El problema que tenemos es que el
PSOE se resiste a constituir un gobierno que sea progresista no solo de
palabra sino de hecho. Aterrorizado por las amenazas de los poderes
económicos, aterrorizado con la posibilidad de establecer acuerdos de
gobierno con el hombre del saco en que, interesadamente, se ha
convertido a la izquierda en España, el PSOE se está viendo incapaz de
garantizar la investidura de su candidato a la presidencia. Sánchez ha
estado aguantando la respiración política de unos pactos que le son
imprescindibles hasta ver qué pasaba en municipios y autonomías.
Lo cual
responde una lógica política subsidiaria, a la que falta la altura del
servicio público que ya tarda demasiado en ejercerse.
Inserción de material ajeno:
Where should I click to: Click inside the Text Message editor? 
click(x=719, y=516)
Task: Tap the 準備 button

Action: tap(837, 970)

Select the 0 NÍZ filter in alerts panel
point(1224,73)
Y tal servicio
público, desde una lógica política que fuera honesta, debiera
planificarse con los socios más afines. Si eres un partido que se dice
progresista y en tu seno aún hay quienes se consideran de izquierdas, no
puedes estar esperando a ver qué hace la derecha que pacta con la
ultraderecha para ver si te conviene más como socia que la izquierda.
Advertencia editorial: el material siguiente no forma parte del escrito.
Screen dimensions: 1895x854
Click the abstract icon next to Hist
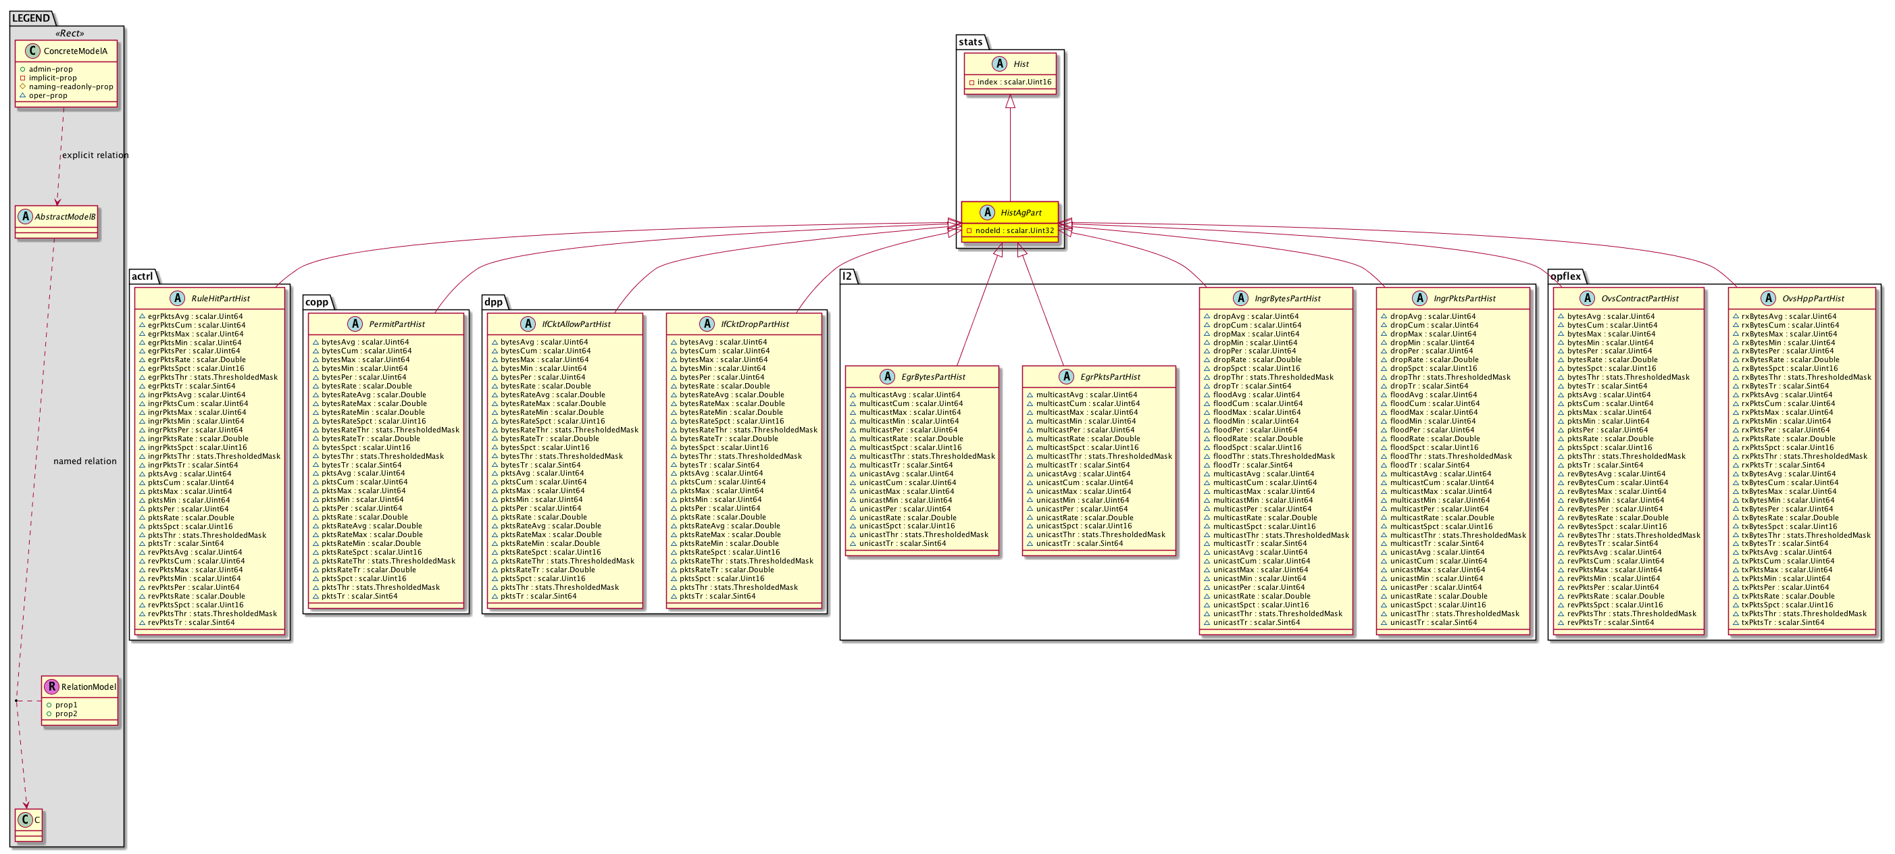[999, 64]
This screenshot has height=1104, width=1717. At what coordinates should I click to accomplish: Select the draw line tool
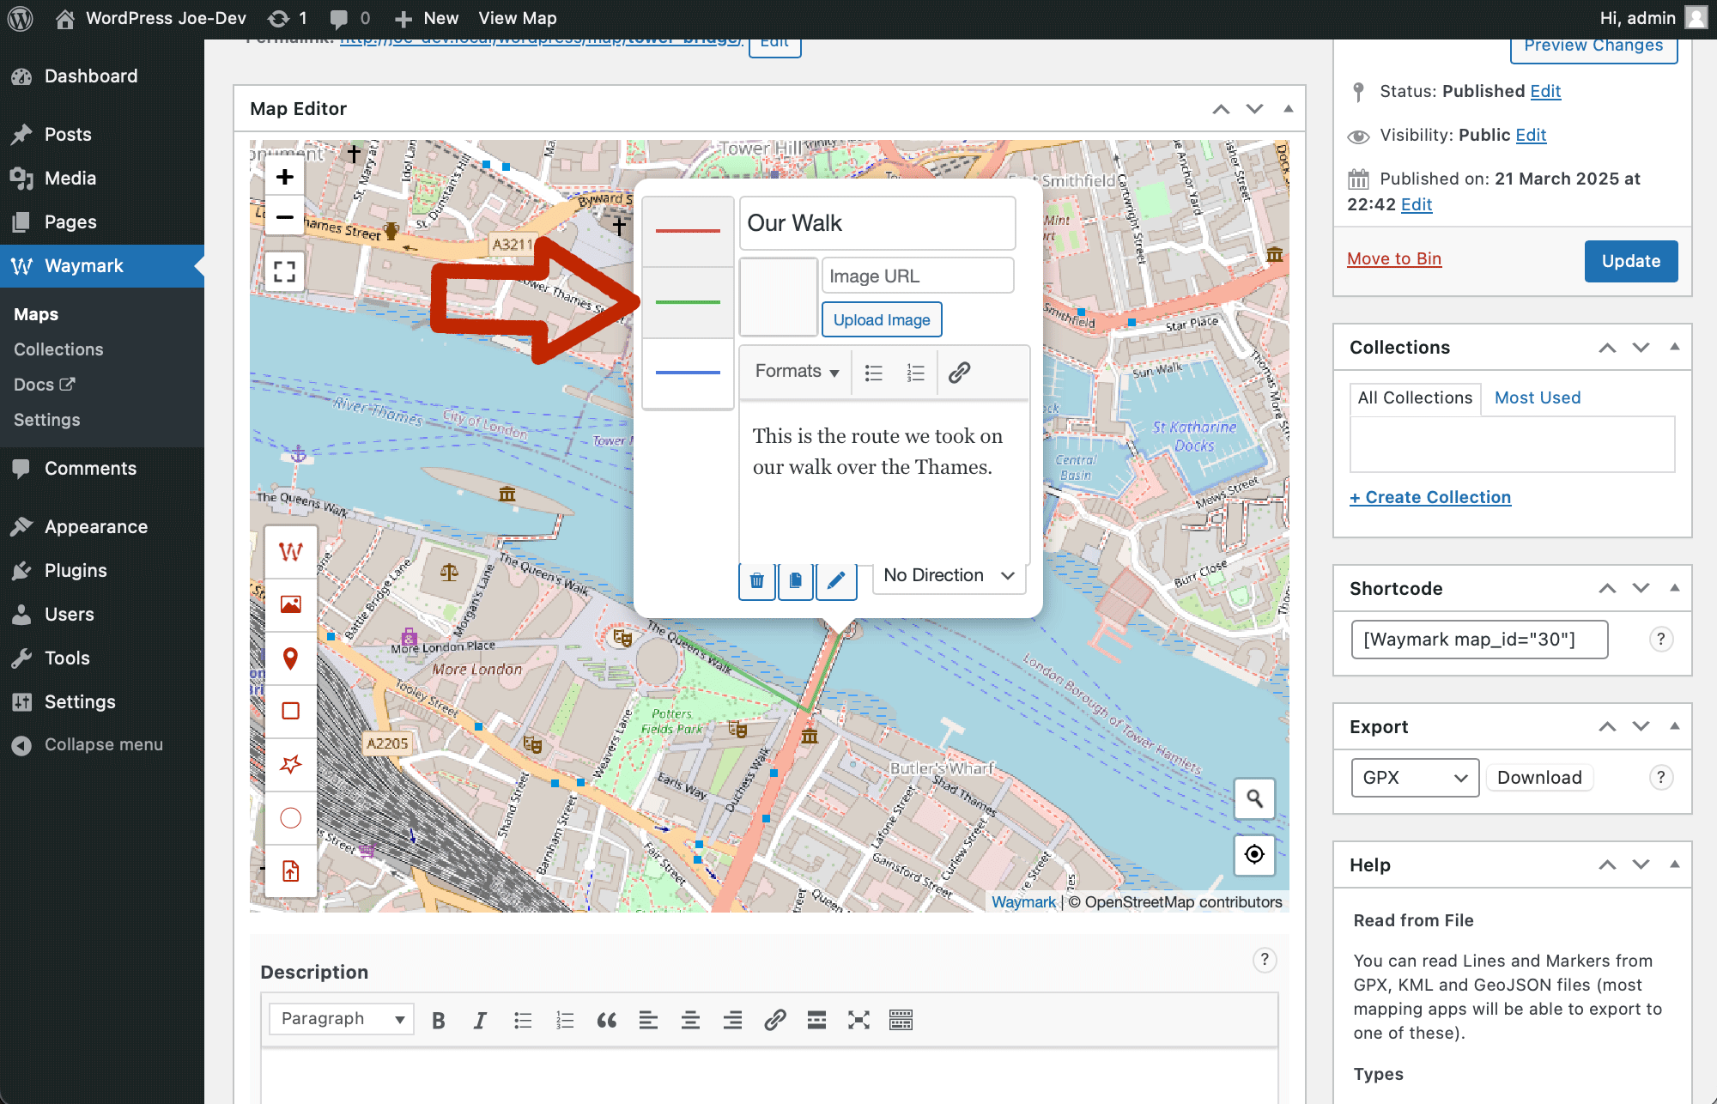[x=291, y=551]
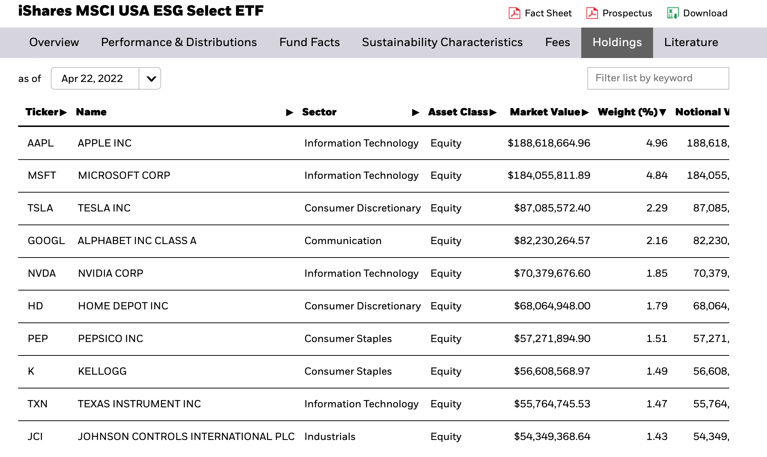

Esa tierra de nadie ideológica en la que se ha quedado
atrapado el PSOE es la que está impidiendo garantizar la investidura del
presidente Sánchez y el diseño de la siguiente legislatura. Durante la
campaña electoral, Sánchez hizo a Iglesias, para contar con su apoyo,
unos explícitos guiños que ahora parecen meros tics engañosos, lo cual
supone una deslealtad no solo a Iglesias sino a todo el sistema de
representación parlamentaria. Pactar es negociar. Negociar es repartir.
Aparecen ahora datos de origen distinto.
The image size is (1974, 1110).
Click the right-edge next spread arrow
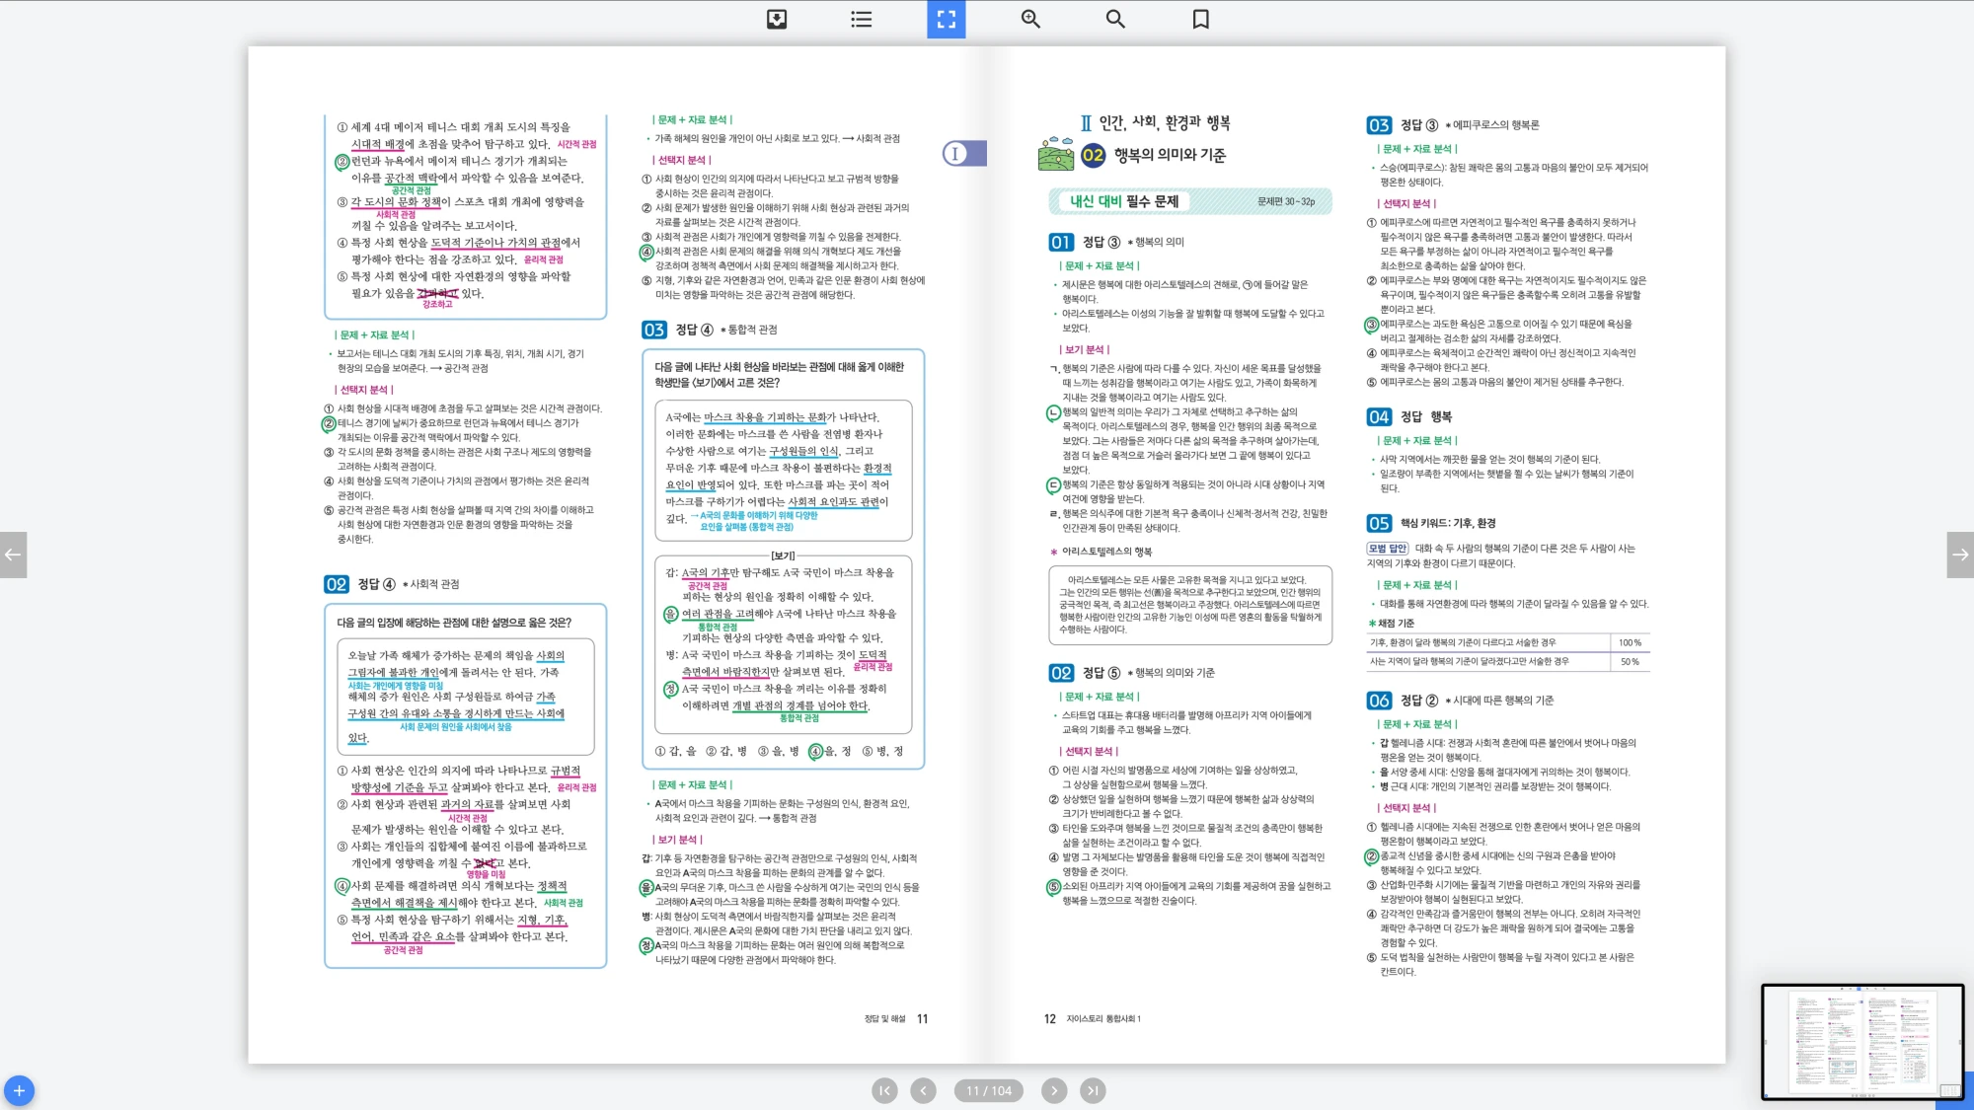pos(1960,555)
Y, si se supone que la formación ideológicamente más afín al PSOE es
Unidas Podemos, es con Unidas Podemos, por muchas que sean sus
diferencias, con quien el PSOE ha de negociar, es decir, pactar, es
decir, repartir. Solo la incoherencia ideológica o los miedos espurios
pueden impedir que funcione esta mecánica política. Lógicamente, la
incoherencia y los miedos de Sánchez.
Culpar a Iglesias, o a cualquiera
que fuera la otra parte de la negociación política, de que exija las
contrapartidas que le corresponden es absurdo, desde luego, pero sobre
todo es alevoso, pues juega a los intereses de unos con la confusión de
todos. Digamos que se parece a una tomadura de pelo.
Iglesias
solo está haciendo lo que tiene que hacer. ¿A qué juega entonces
Sánchez? ¿No era el suyo un partido de izquierdas? ¿No es, al menos, un
partido progresista? Si la respuesta es sí (al menos, la respuesta a la
segunda pregunta), el PSOE debe pactar ya –negociar, repartir- con
Unidas Podemos.
La gran repugnancia que eso parece producirle (a pesar
del síndrome de Tourette político manifestado en periodo electoral) solo
deja dos salidas en el camino a la gobernabilidad: por un lado, esa
sospechosa repetición de elecciones que se utiliza como amenaza; y por
otro, que el pacto, la negociación, el reparto, se termine haciendo con
Ciudadanos, por mucha presunta repugnancia que, a su vez, manifieste el
partido del falaz Rivera, bruñidor de la ultraderecha.
Las dos salidas
conducirían a la vergüenza política. Nunca más podría el PSOE decir que
es un partido progresista. Mucho menos de izquierdas. Si lo es, que lo
demuestre. Y es ahora cuando debe demostrarlo.